**What to produce**
The required result is an exact copy of every line from the one with "Open 민원상담신청 external link button" through the last line below, with the pictures left out.

**Data listing**
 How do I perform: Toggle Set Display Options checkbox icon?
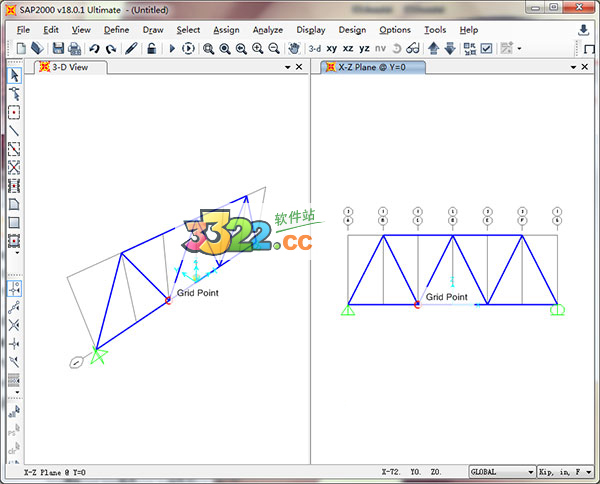(487, 48)
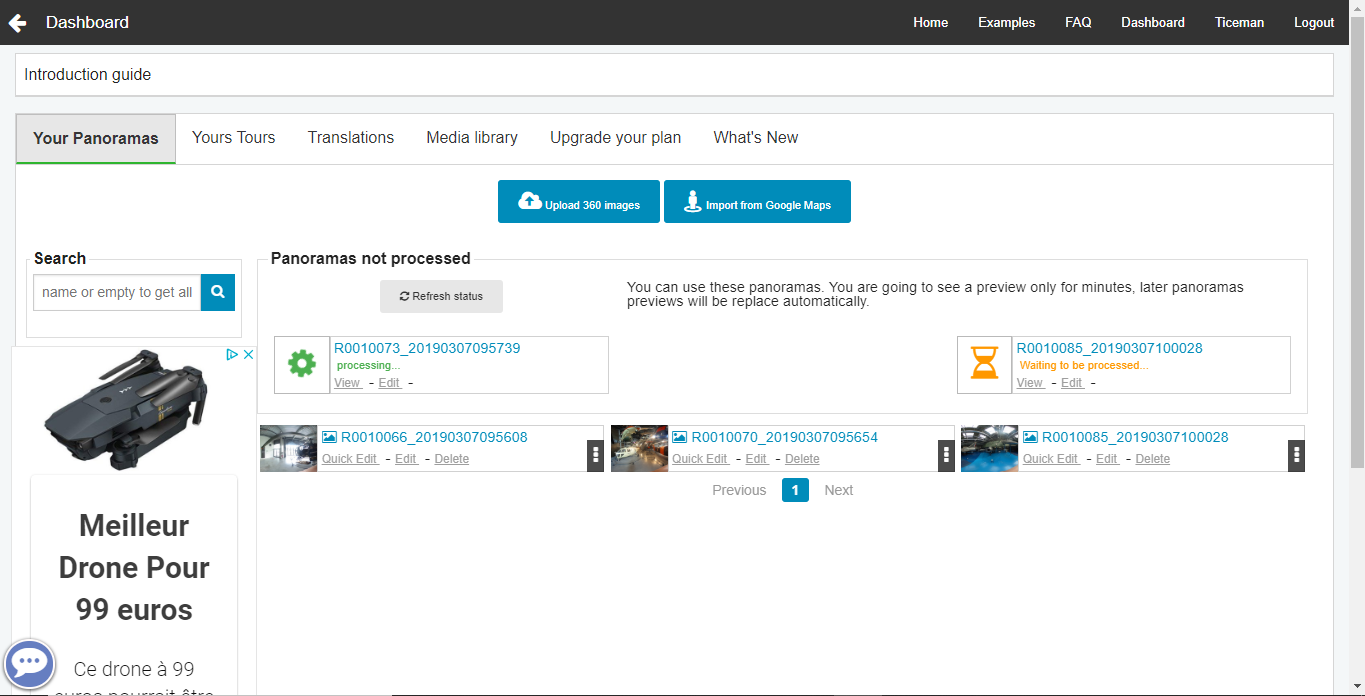This screenshot has width=1365, height=696.
Task: Switch to the Yours Tours tab
Action: [x=233, y=138]
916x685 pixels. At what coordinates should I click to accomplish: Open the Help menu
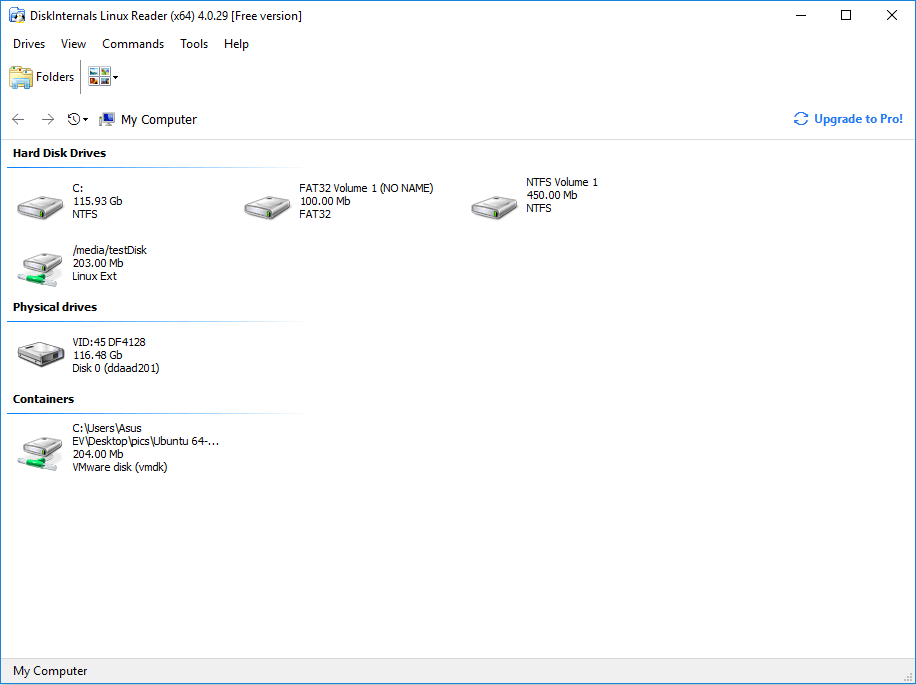click(236, 44)
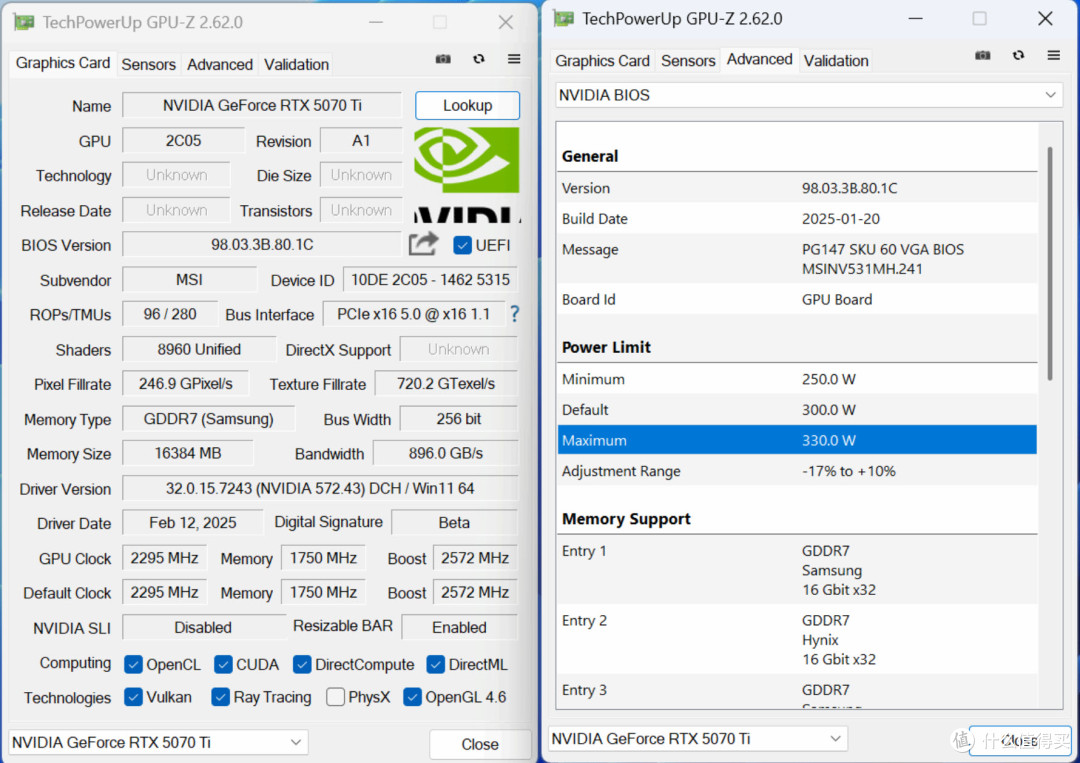Click refresh icon in right GPU-Z window
Image resolution: width=1080 pixels, height=763 pixels.
(1018, 55)
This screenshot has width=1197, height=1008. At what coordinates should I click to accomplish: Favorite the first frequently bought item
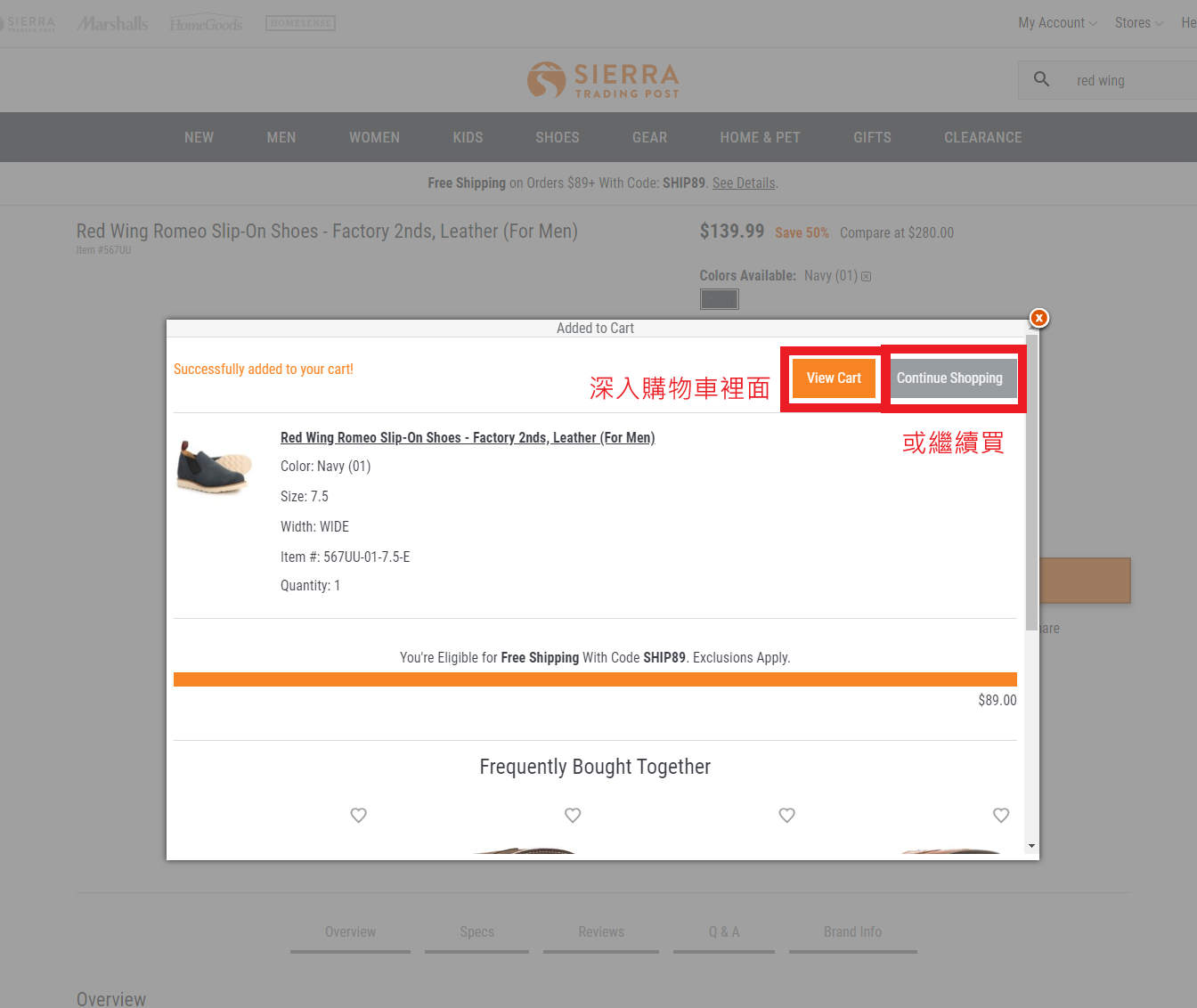359,815
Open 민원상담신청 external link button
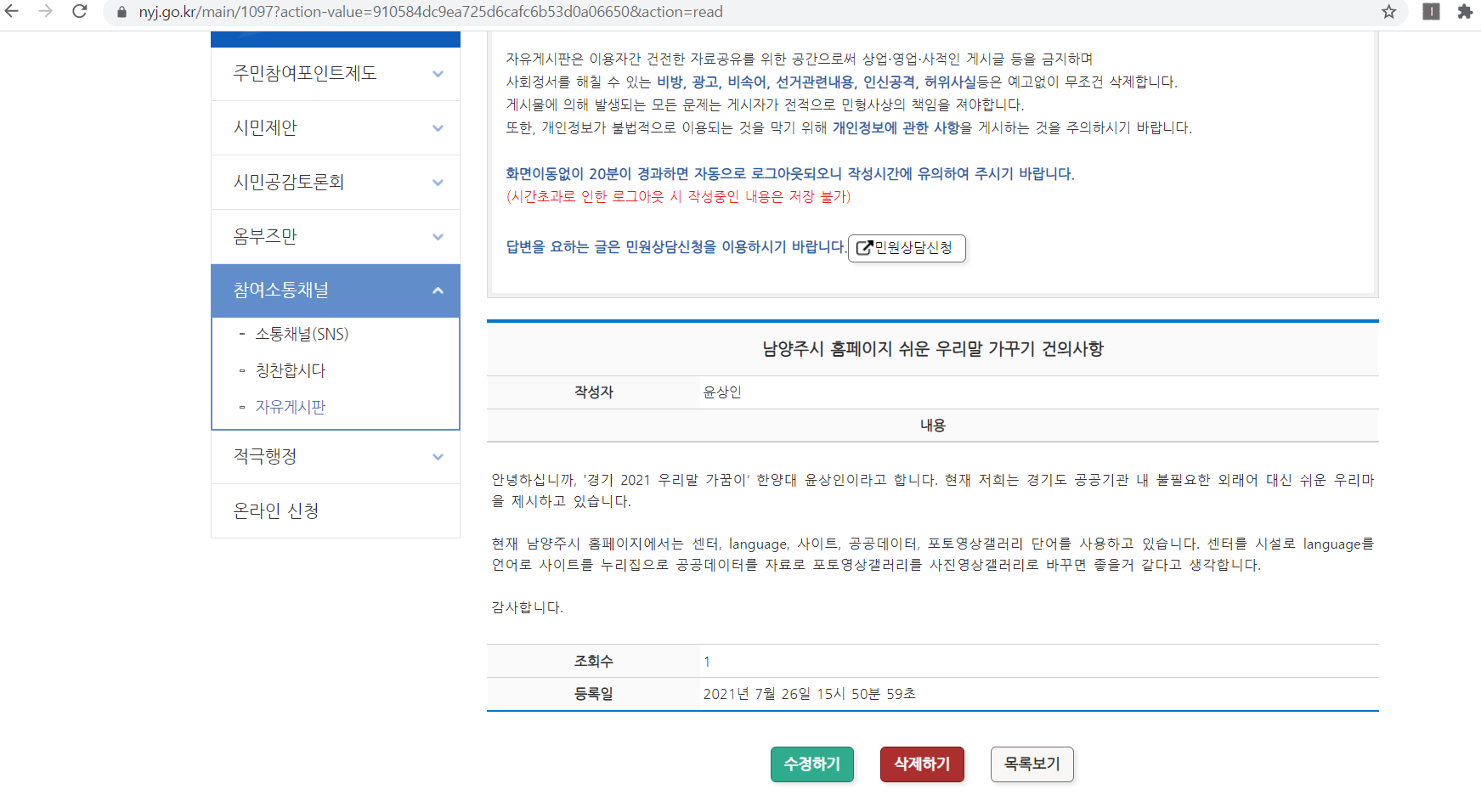1481x812 pixels. click(907, 248)
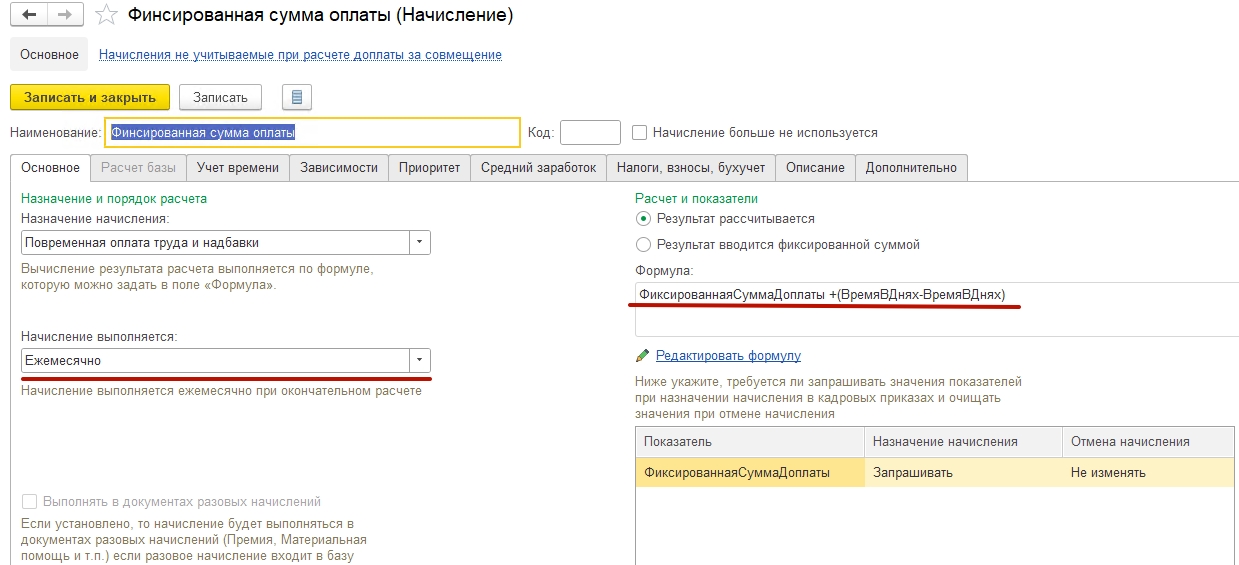Switch to 'Учет времени' tab
Viewport: 1239px width, 565px height.
(238, 168)
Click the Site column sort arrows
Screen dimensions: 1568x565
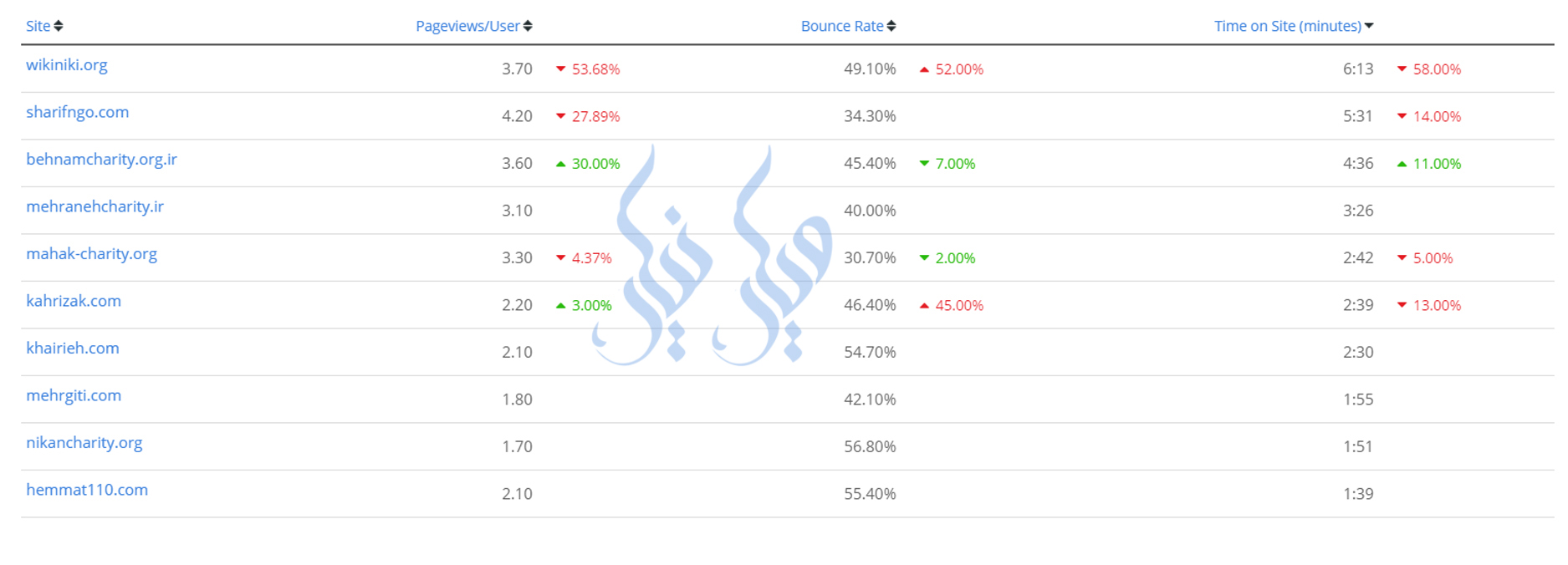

**Answer for the task**
Open 민원상담신청 external link button
1481x812 pixels. click(907, 248)
Switch to 'Учет времени' tab
Viewport: 1239px width, 565px height.
(238, 168)
Click the Site column sort arrows
Screen dimensions: 1568x565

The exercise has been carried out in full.